Jak informuje Aleksandra Musiał z Fundacji Pro-Prawo do życia, uzasadnienie postanowienia zaczyna się od uznania Przystanku Woodstock za „największe wydarzenie kulturalne w tej części Europy”. Następnie prokurator wyraża niesmak wobec formy działalności Fundacji stwierdzając, iż „problemem pozostaje, czy koniecznym było prezentowanie treści drastycznych (…)”, a „organizatorzy(…) niewłaściwie dobrali formę przekazu do potencjalnych odbiorców (…)”.
Wesprzyj nas już teraz!
„Wydaje się, że autor uzasadnienia zapomniał, że jego rolą jest ściganie przestępców, a nie cenzurowanie debaty publicznej” – podkreśla Musiał, dodając, że komentując treść plakatów, prokurator stwierdza, że obecni na imprezie Niemcy widząc wizerunek Adolfa Hitlera na jednym z nich mogliby się dopuścić „niebezpiecznych zachowań na tle narodowościowym i ideowym”, a więc „konieczna była interwencja policyjna”. „Czyżby prokurator założył, że obecni na imprezie Niemcy są nazistami i będą bronić wizerunku swego wodza?” – pyta.
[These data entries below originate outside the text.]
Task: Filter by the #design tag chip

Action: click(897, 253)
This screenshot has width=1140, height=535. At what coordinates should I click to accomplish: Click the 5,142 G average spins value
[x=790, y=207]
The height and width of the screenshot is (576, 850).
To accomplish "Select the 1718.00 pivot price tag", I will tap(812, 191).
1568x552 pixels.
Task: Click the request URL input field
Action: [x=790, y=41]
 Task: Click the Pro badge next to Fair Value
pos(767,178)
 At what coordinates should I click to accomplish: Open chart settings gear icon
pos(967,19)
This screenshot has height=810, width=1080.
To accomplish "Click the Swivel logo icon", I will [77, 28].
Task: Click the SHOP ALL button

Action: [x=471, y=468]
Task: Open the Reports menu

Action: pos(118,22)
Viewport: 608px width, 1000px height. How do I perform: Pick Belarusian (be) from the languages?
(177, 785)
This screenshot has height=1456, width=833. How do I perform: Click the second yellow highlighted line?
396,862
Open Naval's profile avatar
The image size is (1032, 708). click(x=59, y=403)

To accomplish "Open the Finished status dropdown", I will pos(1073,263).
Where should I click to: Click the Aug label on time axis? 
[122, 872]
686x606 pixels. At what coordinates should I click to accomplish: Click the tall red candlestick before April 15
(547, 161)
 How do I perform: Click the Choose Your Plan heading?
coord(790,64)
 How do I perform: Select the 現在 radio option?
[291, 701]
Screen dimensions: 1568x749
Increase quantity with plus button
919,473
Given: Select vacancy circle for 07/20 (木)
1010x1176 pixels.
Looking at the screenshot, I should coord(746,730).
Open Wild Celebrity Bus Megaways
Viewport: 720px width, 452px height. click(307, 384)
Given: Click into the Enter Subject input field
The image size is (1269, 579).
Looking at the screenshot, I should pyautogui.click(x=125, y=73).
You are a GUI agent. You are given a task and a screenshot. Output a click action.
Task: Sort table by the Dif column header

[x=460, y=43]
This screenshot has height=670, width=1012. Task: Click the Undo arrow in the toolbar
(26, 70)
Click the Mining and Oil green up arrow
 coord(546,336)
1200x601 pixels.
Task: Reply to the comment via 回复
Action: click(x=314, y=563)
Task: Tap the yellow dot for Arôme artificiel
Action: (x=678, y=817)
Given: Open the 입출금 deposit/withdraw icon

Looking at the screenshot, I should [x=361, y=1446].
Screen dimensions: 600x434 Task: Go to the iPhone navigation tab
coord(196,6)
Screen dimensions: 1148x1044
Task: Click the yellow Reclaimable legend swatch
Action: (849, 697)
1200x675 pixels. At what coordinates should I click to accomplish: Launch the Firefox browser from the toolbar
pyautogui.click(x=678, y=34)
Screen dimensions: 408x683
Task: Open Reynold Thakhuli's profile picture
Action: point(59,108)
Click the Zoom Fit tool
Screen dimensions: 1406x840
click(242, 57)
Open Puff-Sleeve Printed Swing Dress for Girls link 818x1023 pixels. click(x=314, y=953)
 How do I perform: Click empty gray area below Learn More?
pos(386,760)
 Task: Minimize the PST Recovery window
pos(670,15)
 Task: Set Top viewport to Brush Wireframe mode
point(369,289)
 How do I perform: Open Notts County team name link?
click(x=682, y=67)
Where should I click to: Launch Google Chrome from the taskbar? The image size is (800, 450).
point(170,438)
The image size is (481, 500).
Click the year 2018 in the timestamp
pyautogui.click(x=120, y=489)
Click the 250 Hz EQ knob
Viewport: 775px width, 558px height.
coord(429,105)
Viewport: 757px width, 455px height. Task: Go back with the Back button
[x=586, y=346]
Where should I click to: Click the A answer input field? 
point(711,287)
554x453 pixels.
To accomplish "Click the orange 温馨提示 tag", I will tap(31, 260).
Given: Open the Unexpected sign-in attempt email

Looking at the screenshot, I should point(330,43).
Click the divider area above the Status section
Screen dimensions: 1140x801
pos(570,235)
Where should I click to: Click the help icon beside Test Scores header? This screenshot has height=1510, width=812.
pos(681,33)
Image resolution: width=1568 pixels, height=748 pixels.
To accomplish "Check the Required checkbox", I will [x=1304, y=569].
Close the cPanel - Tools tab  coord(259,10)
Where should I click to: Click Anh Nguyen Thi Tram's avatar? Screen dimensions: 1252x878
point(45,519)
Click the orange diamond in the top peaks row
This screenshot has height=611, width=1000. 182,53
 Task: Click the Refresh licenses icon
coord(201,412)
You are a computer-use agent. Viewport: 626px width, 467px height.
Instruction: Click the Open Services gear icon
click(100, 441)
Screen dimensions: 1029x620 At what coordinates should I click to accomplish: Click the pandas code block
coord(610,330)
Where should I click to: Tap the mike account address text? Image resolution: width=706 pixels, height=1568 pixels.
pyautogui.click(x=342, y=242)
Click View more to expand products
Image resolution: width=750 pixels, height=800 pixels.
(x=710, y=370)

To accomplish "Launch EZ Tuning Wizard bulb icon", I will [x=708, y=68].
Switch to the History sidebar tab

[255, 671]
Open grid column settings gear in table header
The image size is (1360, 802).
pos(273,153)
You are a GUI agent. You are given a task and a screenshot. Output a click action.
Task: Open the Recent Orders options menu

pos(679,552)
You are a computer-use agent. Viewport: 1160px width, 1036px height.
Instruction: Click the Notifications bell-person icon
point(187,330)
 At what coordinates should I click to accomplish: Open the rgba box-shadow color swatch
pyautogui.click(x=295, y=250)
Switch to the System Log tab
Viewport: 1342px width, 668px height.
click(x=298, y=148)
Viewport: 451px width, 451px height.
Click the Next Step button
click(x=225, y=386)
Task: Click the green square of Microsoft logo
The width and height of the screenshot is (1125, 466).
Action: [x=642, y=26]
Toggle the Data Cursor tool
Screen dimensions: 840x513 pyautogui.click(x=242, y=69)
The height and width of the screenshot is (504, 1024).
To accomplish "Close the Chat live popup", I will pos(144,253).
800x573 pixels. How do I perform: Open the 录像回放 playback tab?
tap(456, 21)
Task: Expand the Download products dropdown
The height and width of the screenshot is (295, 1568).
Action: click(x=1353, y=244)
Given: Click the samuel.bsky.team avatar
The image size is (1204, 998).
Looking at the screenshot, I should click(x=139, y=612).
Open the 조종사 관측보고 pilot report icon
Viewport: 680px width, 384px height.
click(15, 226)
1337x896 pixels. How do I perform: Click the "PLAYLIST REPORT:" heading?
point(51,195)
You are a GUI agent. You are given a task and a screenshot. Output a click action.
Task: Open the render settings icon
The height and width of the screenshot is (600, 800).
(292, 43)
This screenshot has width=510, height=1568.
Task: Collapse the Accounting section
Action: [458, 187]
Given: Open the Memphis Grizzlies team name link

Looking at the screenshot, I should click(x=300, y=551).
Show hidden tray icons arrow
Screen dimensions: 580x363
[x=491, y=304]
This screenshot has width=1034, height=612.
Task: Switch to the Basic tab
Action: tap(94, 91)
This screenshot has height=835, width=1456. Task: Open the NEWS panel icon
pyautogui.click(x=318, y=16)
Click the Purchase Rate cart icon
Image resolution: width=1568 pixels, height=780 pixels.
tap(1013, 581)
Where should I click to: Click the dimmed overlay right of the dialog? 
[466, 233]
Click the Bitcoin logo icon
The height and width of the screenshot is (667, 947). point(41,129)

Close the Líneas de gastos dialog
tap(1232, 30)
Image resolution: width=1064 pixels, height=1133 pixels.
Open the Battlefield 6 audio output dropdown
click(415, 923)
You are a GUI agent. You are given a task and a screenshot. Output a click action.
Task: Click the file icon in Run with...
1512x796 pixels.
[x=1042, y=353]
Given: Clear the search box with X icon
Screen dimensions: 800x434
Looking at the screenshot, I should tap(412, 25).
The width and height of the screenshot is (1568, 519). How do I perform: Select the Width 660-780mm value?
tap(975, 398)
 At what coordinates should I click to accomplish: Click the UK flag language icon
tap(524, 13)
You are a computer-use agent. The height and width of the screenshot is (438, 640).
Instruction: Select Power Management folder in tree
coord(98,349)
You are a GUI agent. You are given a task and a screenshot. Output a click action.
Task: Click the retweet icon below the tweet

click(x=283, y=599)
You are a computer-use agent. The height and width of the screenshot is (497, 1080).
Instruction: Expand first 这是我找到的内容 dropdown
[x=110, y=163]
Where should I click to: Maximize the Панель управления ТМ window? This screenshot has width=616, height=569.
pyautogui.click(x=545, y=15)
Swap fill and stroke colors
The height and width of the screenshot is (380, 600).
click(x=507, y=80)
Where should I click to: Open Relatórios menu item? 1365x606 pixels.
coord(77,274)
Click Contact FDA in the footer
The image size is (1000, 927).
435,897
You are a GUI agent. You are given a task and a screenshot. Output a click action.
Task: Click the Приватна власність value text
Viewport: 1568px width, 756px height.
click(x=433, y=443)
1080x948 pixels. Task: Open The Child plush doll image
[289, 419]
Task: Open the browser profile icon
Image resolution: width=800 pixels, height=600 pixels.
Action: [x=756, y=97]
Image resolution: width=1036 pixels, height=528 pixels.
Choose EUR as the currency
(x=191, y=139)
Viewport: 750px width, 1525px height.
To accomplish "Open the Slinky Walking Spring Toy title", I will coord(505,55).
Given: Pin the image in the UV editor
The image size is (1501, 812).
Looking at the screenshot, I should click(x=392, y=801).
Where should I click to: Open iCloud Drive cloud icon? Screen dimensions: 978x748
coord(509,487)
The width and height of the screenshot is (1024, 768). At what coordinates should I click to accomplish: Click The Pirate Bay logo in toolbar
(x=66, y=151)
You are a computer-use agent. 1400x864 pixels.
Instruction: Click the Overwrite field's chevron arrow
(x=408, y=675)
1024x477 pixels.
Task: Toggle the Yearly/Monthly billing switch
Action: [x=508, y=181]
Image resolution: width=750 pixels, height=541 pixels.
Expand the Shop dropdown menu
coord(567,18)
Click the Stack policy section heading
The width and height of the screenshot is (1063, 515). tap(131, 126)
W kolejnym wywodzie prokurator dochodzi do wniosku, że na korzyść policjantów przemawia fakt, iż „byli w łączności radiowo-telefonicznej z centrum dowodzenia i wspólnie konsultowali sposób rozwiązania sprawy”. Z zapisów ich rozmowy, którą można przeczytać na stronie Fundacji Pro, wynika, że policjanci zdecydowani byli rozbić legalne zgromadzenie, choć nie mogli znaleźć do tego podstawy prawnej. „Oczywista samowola policjantów i pogarda dla prawa. Dla prokuratora nie ma to “znamion czynu zabronionego”. Przy takich prokuratorach i takich policjantach, przestępcy mogą się czuć bezpiecznie. Za to obywatele korzystający ze swoich praw powinni się bać. A może komuś o to właśnie chodzi?” – pyta Aleksandra Musiał.